**WRITTEN TASK**. Reproduce the lines starting at the one containing "Click the help question mark in dialog" and ending at the one containing "The width and", swapping "Click" for "Select" and leaving everything else unchanged. Omit the pictures.
-*-
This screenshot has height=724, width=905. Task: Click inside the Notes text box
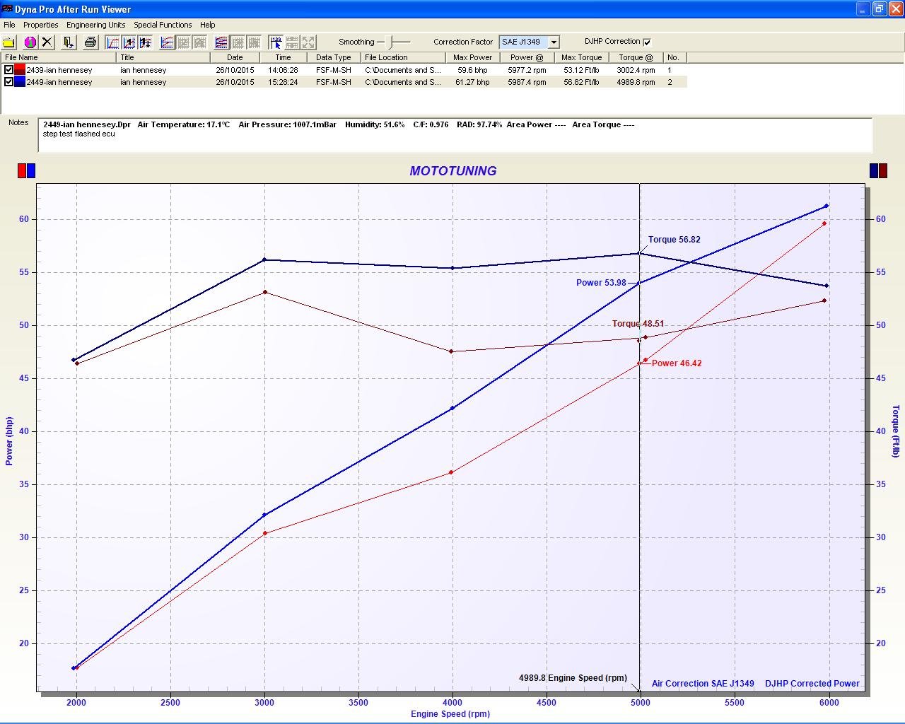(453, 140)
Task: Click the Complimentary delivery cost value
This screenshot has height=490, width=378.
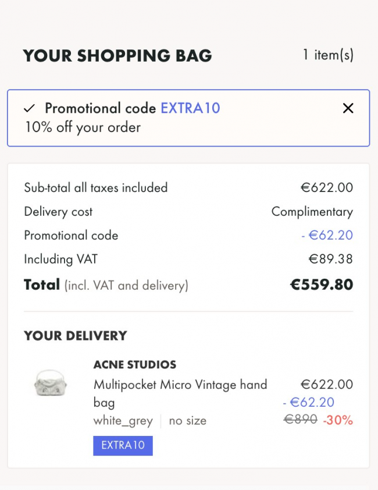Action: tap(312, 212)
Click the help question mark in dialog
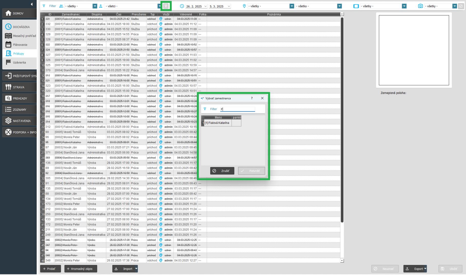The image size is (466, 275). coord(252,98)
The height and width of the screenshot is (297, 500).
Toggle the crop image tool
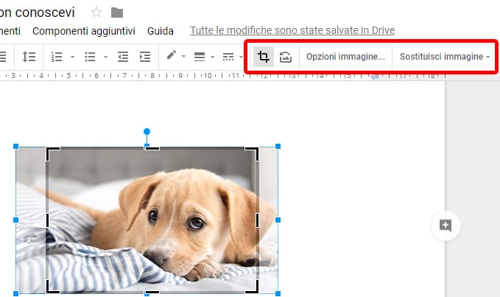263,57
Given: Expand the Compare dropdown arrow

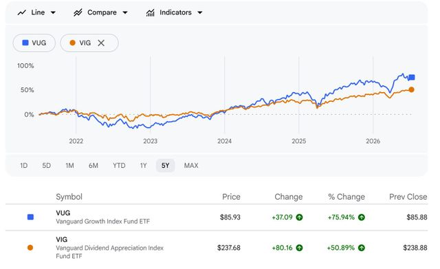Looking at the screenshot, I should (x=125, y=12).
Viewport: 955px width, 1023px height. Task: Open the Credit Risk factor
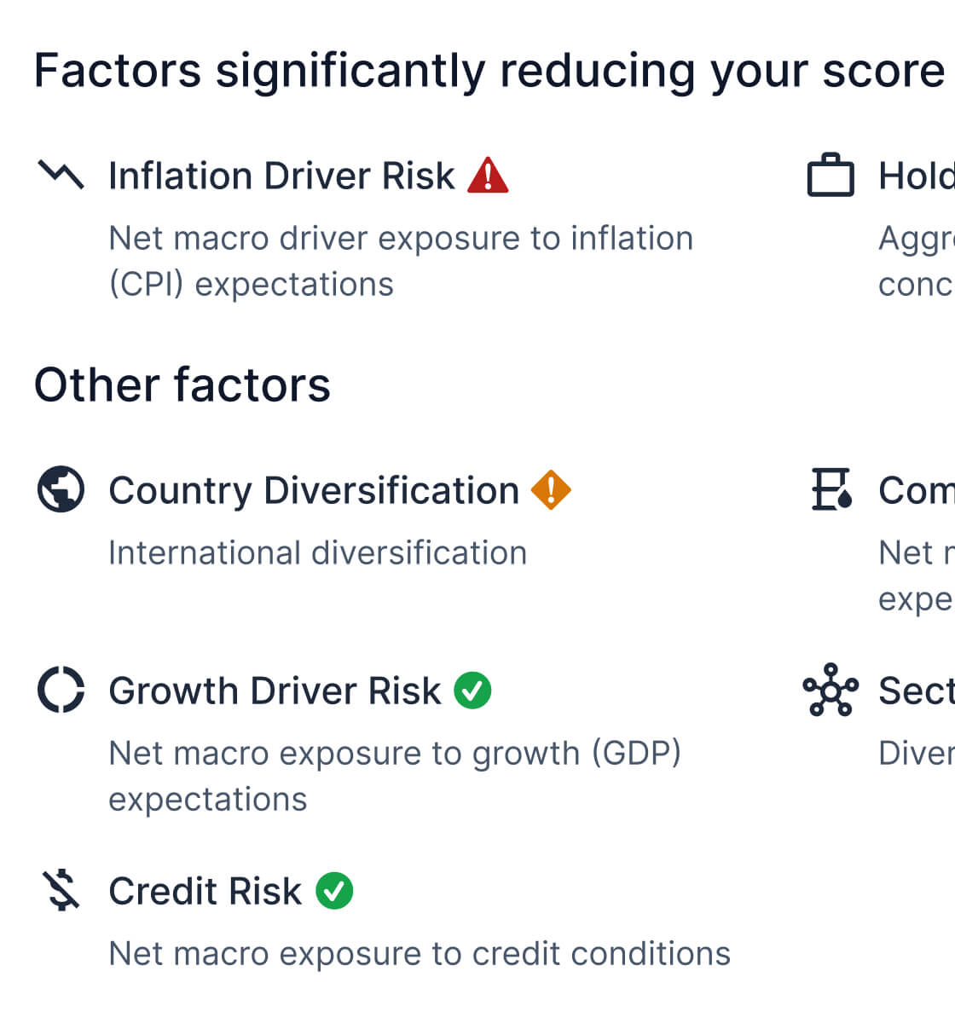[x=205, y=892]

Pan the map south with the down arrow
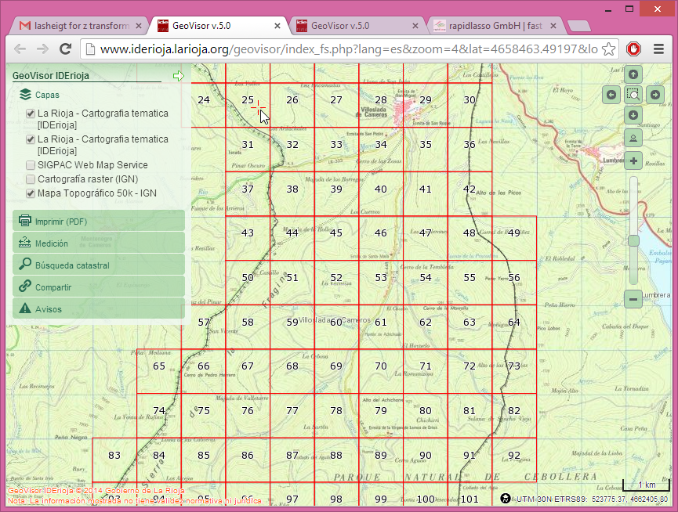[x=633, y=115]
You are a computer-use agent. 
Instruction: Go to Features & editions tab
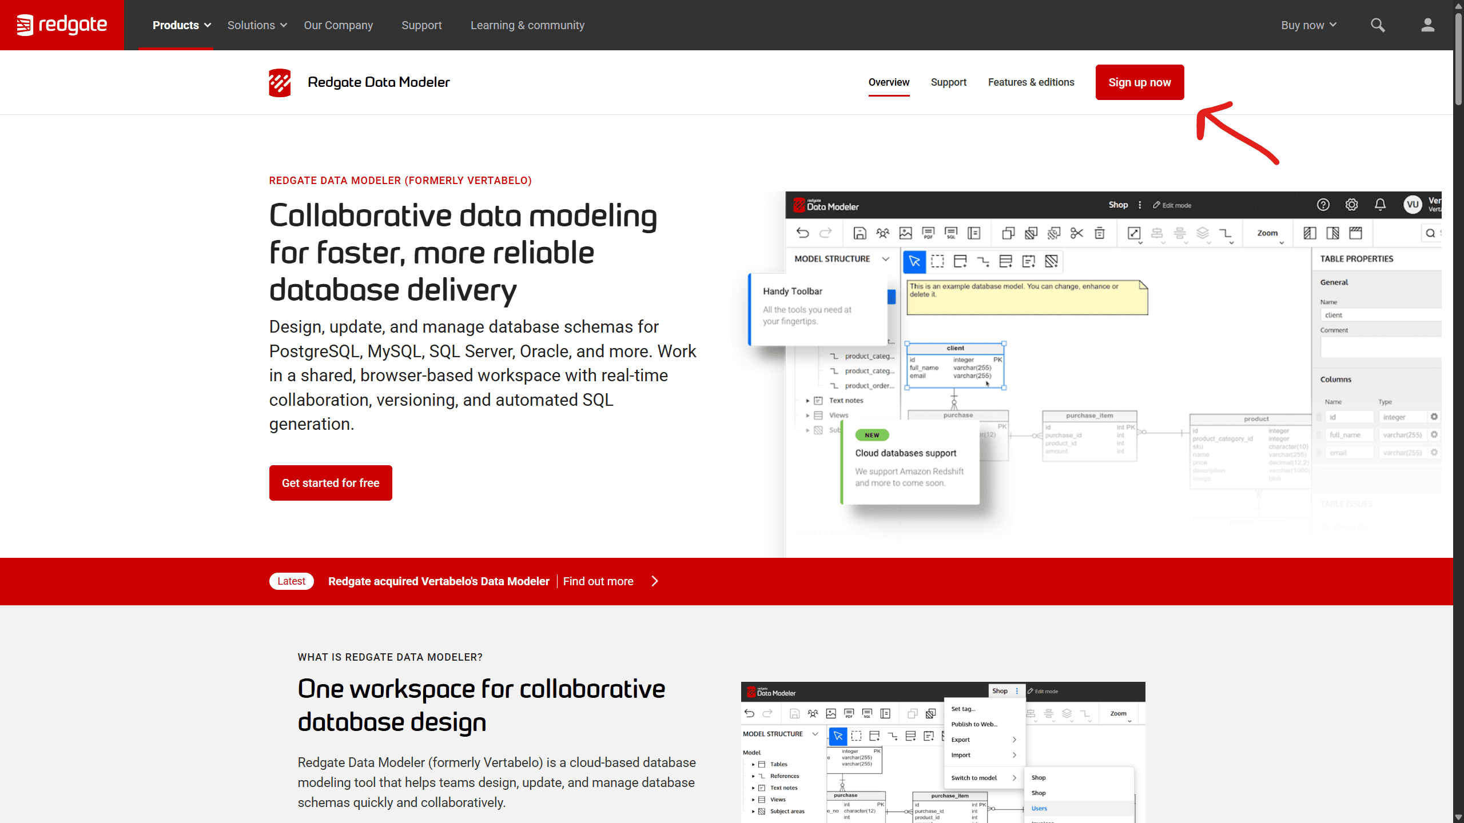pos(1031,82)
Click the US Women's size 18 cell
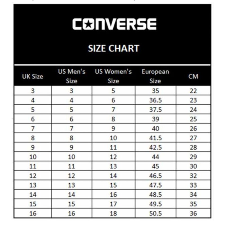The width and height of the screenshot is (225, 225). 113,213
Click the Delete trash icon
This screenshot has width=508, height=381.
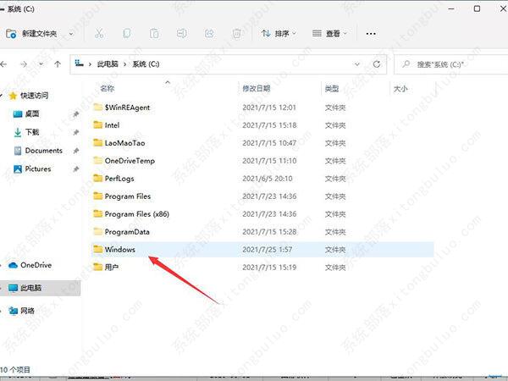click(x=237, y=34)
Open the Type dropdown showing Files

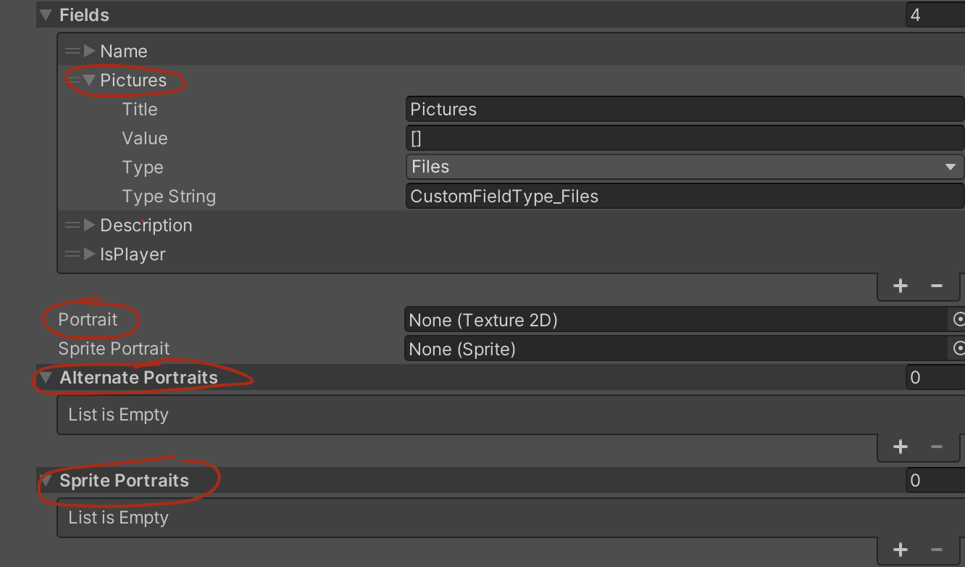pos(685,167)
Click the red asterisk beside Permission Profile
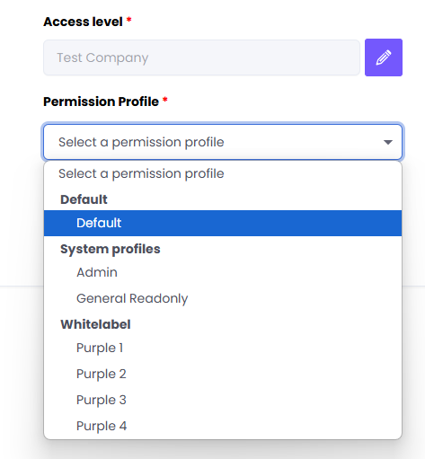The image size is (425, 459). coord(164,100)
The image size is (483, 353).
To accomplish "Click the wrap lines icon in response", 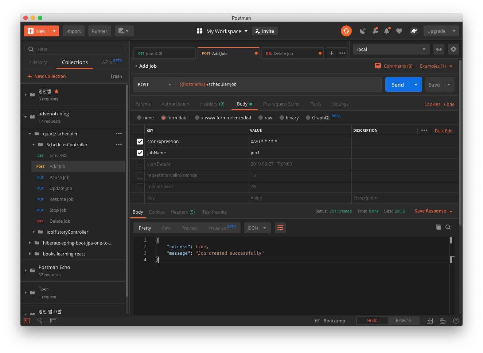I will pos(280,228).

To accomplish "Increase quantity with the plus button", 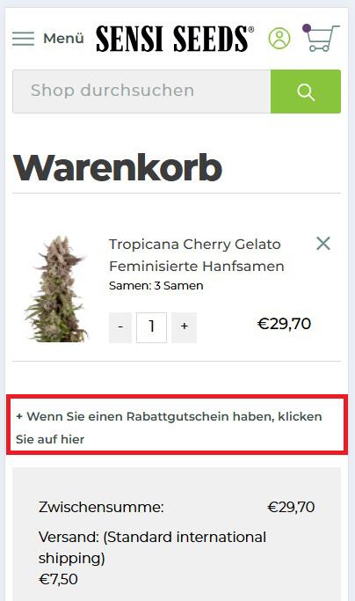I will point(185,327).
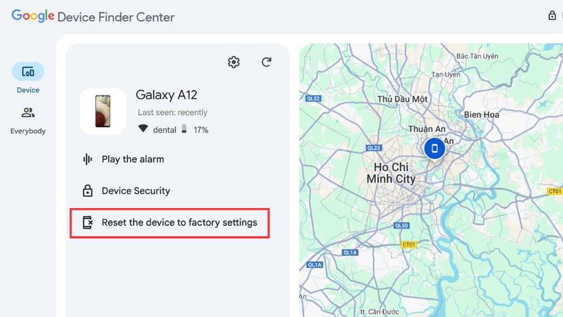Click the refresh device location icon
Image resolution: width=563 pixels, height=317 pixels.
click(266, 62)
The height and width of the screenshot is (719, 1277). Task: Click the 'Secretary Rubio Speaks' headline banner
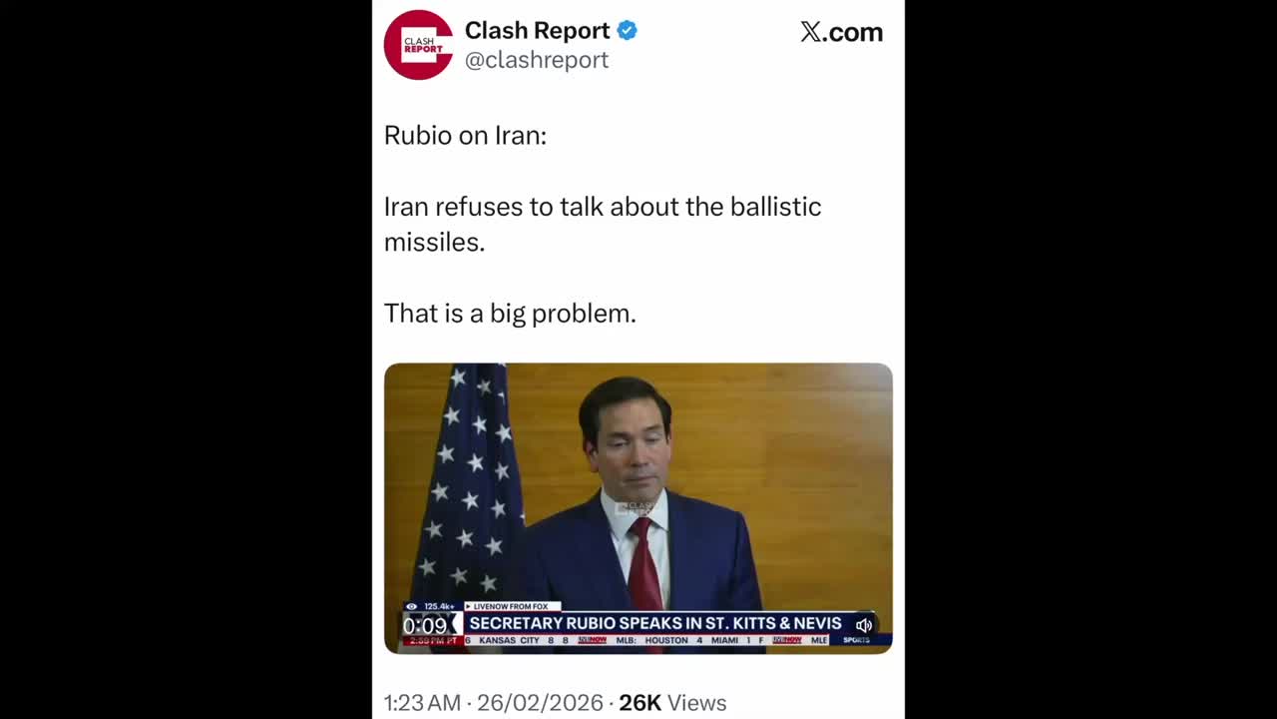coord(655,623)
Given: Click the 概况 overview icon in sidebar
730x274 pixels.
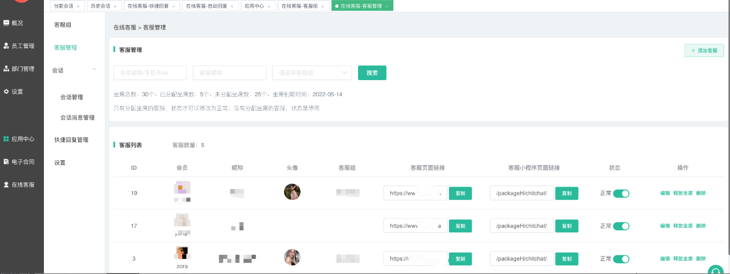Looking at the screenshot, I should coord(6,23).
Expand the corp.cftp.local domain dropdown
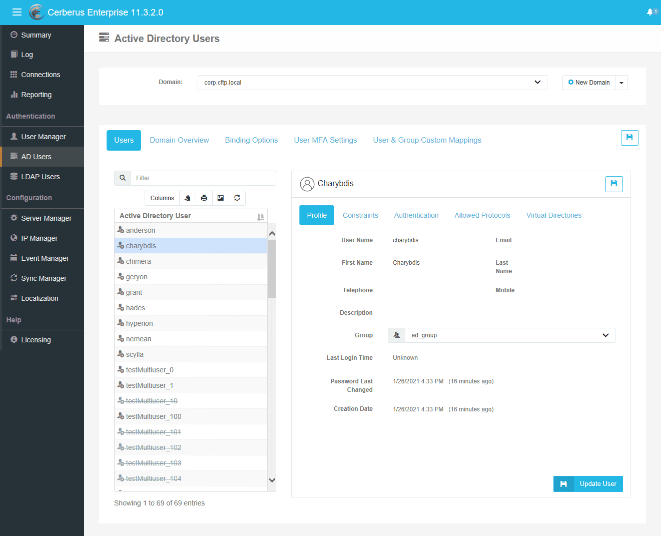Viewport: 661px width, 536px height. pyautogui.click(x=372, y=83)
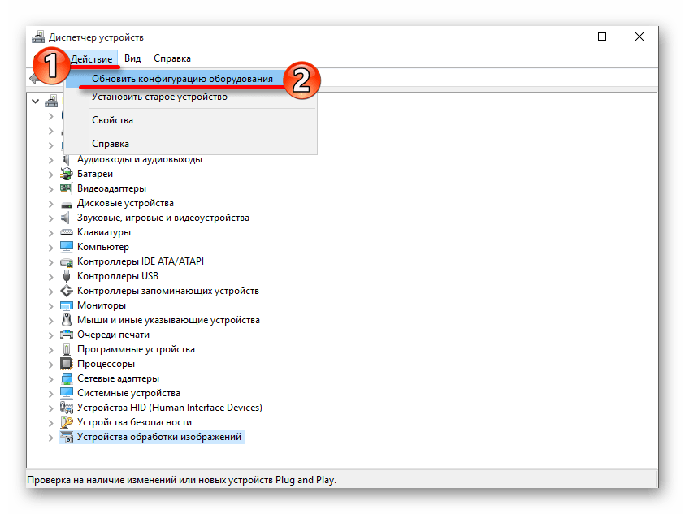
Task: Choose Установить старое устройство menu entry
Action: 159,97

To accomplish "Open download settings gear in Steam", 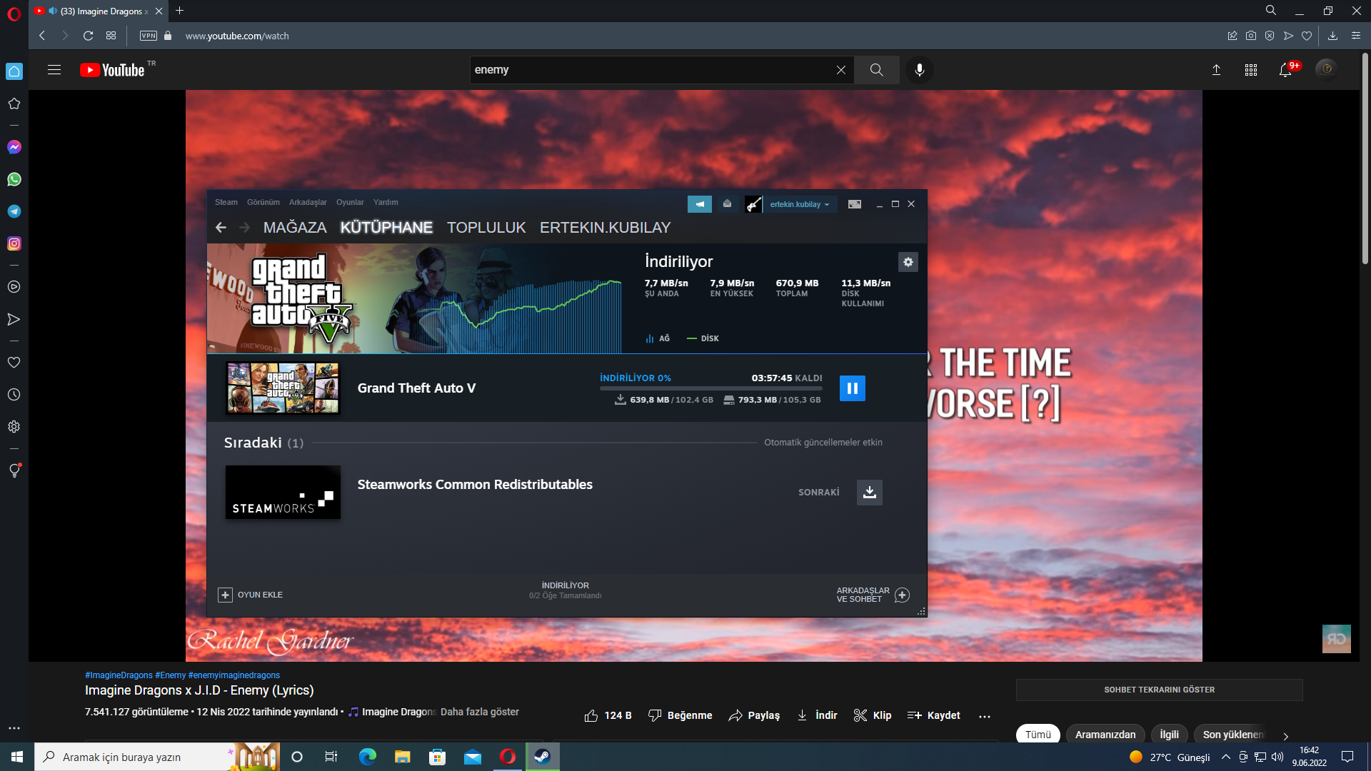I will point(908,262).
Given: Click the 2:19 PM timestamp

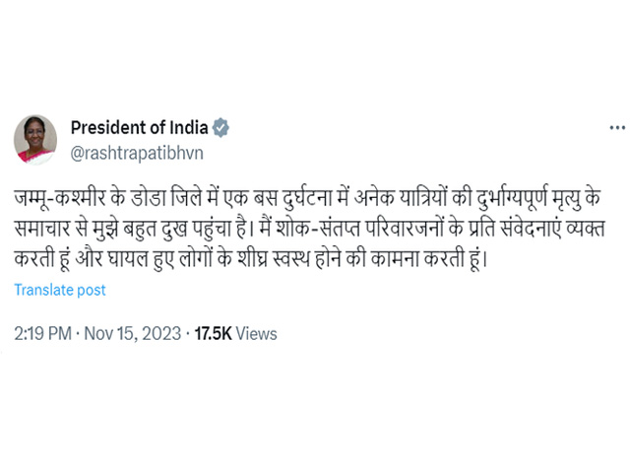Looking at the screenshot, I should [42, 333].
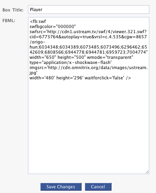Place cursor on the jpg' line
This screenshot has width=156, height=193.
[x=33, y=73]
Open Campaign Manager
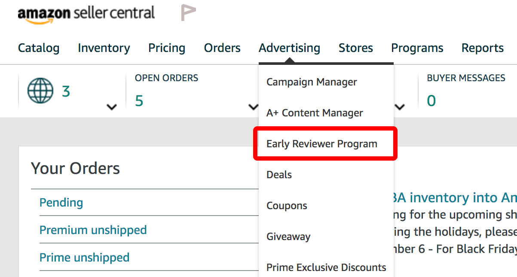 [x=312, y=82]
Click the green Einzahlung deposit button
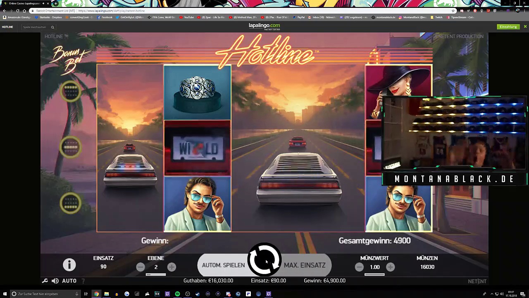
-*-
**WRITTEN RESPONSE**.
Select the help question mark in dialog
The image size is (466, 275). coord(252,98)
The height and width of the screenshot is (297, 500).
Toggle the crop image tool
263,57
Given: Expand the Compare dropdown arrow

Looking at the screenshot, I should (x=125, y=12).
Viewport: 955px width, 1023px height. Task: Open the Credit Risk factor
[x=205, y=892]

Pan the map south with the down arrow
[x=633, y=115]
You are a computer-use agent. 
Instruction: Go to Features & editions tab
pos(1031,82)
Select the US Women's size 18 cell
The width and height of the screenshot is (225, 225). 113,213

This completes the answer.